■ PAGE EXTRACT ■
※ ※ ※
Ships keep crashing by the sea cliffs near your settlement on the edge of nowhere, yet you light no fires in a storm to warn them away. You wait for them to split, kill any survivors, and salvage the cargo. You call it God’s bounty.
Such is the harrowing premise of The Wreckers, the obscure masterpiece of the doughty, once far-from-obscure Dame Ethel Smyth (1858–1944). A major general’s daughter and women’s activist who once shared the same jail cell with her proud sister suffragette Emmeline Pankhurst, Smyth the composer was no dabbler. Defying her father, she studied her craft in Leipzig, in the ambit of Brahms. At the conservatory, where she did not remain for long, she impressed Tchaikovsky.
“I stand or fall by The Wreckers,” Smyth said. Dismayed by the butchered premiere in Leipzig in 1906, she physically snatched the orchestra parts and skipped town. Even so, she found new champions for the work in such maestros as Sir Thomas Beecham, Bruno Walter, Gustav Mahler, and Sir John Barbirolli. Some plans to produce it panned out. Blame force majeure—war, Mahler’s resignation from the Vienna Court Opera—for those that did not.
Rare, more recent revivals notwithstanding, The Wreckers has remained in limbo. But that may be about to change. This summer, Glyndebourne opened its festival season with a thunderous new production of The Wreckers. Glyndebourne’s music librarian Martyn Bennett has established a reliable new performing edition of the score, which is sung, apparently for the first time, in the American philosopher-poet Henry Brewer’s high-toned original French. To experience Les Naufrageurs (as Brewer called it), even on video, is to plunge headlong into a maelstrom.
※ ※ ※
■ SUPPLIED MATERIAL ■
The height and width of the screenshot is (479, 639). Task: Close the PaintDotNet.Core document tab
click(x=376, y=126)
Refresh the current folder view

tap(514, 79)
※ ※ ※
■ REQUEST A ■
According to the article on The Wreckers, who established the new performing edition of the opera's score?
■ REQUEST B ■
Please copy the passage from the article on The Wreckers from "Ships keep crashing" up to and including "she impressed Tchaikovsky.".
■ REQUEST C ■
Write the next part of the article on Ethel Smyth's opera The Wreckers, picking up after its final sentence.

■ WRITTEN RESPONSE A ■
Martyn Bennett, Glyndebourne's music librarian.

■ WRITTEN RESPONSE B ■
Ships keep crashing by the sea cliffs near your settlement on the edge of nowhere, yet you light no fires in a storm to warn them away. You wait for them to split, kill any survivors, and salvage the cargo. You call it God’s bounty.
Such is the harrowing premise of The Wreckers, the obscure masterpiece of the doughty, once far-from-obscure Dame Ethel Smyth (1858–1944). A major general’s daughter and women’s activist who once shared the same jail cell with her proud sister suffragette Emmeline Pankhurst, Smyth the composer was no dabbler. Defying her father, she studied her craft in Leipzig, in the ambit of Brahms. At the conservatory, where she did not remain for long, she impressed Tchaikovsky.

■ WRITTEN RESPONSE C ■
If you can handle the relentless intensity (and that’s no rhetorical “if”), the vigor, passion, color, and intermittent lyricism will sweep you away. Smyth paints seascapes like Turner’s, surging with massive groundswells, casting off spindrift in the flight of a solo flute or fiddle. Her ghoulish zealots praise their God in psalms and anthems of hymnic grandeur. Is it incongruous when a sex-crazed, spiteful teenager takes a few pages from Carmen’s playbook? Strange to tell, not really.
Glyndebourne’s music director Robin Ticciati catches Smyth’s craftsmanship and striking color sense as surely as her visceral power. The production, by Melly Stills, is modern-dress, Spartan in décor, and haunted by the masked souls of dead castaways, whose wordless voices swirl in and out of Smyth’s phantasmagoria.
And the cast is epic. As Thurza, the lighter of forbidden fires, the mezzo-soprano Karis Tucker is a pillar of defiance, but also a woman whom love ennobles. As Marc, her adulterous partner in capital offenses, the tenor Rodrigo Porras Garulo, matches her stamina, conviction, and sheer eloquence. Also, he looks like a movie star. (Next time, can he sing Cavaradossi?)
Watch, too, for the soprano Lauren Fagan as the mean girl Avis; the strapping mezzo-soprano Marta Fontanals-Simmons as the teenage lad Avis tries to wind around her little finger; and the glowering bass-baritone Philip Horst as Pasko, Thurza’s cradle-robbing husband and the Wreckers’ very own Dark Lord.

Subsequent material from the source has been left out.